The contrast with online polls service Vizu which sent an e-mail saying that the service was closing - and that we should screengrab or print out - on paper no less - our polls is rather marked...

October 14, 2012

Silenced by BT

Apologies for the patchy posting around here - I'm now in my 11th day without broadband or phone service at home, thanks to BT. I reported the fault on Thursday 4th as soon as it happened. By the time I was back from Berlin on the 10th - exactly nothing had happened. BT hadn't even passed the fault on to Openreach.

Nearly 5 days on from that call, I've had a lot of reassurances - and no action whatsoever. 

I'm compiling notes and records of what's happened, and once I'm connected again, I'll post my experiences in detail. It's a fascinating case study of how all the social media customer support in the world is useless, unless they actually have the power to get something done. BT is passing the blame to Openreach - but I'm a customer of BT, not Openreach. Promising action, and delivering none aggravates the situation, rather than helping it. And this sort of tweet just seems designed to annoy...

Will keep you all informed, as best I can. :-)

October 9, 2012

Meaning - the man without e-mail

Luis Suarez

Nearly four years ago I liveblogged Luis Suarez talking about his nine-month old project to abandon e-mail. How's it going, after nearly five years? Well, he's still not using e-mail, and he hasn't been sacked yet, and he's lost a load of weight, based on photos from the two events...

His talk was as much an interaction with the audience as a talk, and not really a great opportunity to liveblog - but here are my notes:

  • 71% of the employee workforce is totally disengaged. 7/10 don't give a shit about you. Employees are not their to do your work, but their work. This is your problem
  • We're going to stop using e-mail to bully, to build power, to cover our arses. Half of some employees' workday goes to e-mail. What a waste.

§ Material provided
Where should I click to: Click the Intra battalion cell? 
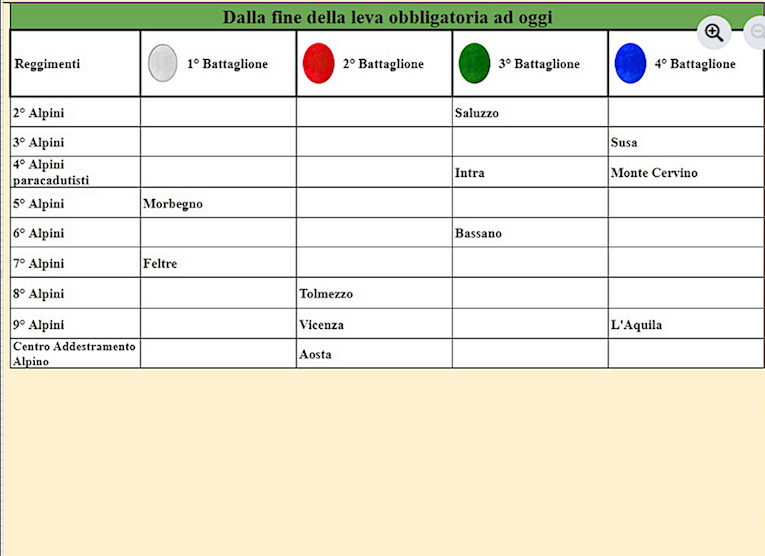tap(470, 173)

--

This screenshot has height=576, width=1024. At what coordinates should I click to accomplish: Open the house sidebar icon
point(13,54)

§ Given request A
From the blog text above, reproduce verbatim the passage from "The contrast with" to "no action whatsoever.".
§ Given request B
Answer these questions from the blog text above:
(i) On which day did the author report the BT fault?
(ii) Where was the author returning from on the 10th?
(iii) According to the notes from the talk, what percentage of the employee workforce is totally disengaged?

§ Result A
The contrast with online polls service Vizu which sent an e-mail saying that the service was closing - and that we should screengrab or print out - on paper no less - our polls is rather marked...

October 14, 2012

Silenced by BT

Apologies for the patchy posting around here - I'm now in my 11th day without broadband or phone service at home, thanks to BT. I reported the fault on Thursday 4th as soon as it happened. By the time I was back from Berlin on the 10th - exactly nothing had happened. BT hadn't even passed the fault on to Openreach.

Nearly 5 days on from that call, I've had a lot of reassurances - and no action whatsoever.

§ Result B
(i) Thursday 4th
(ii) Berlin
(iii) 71%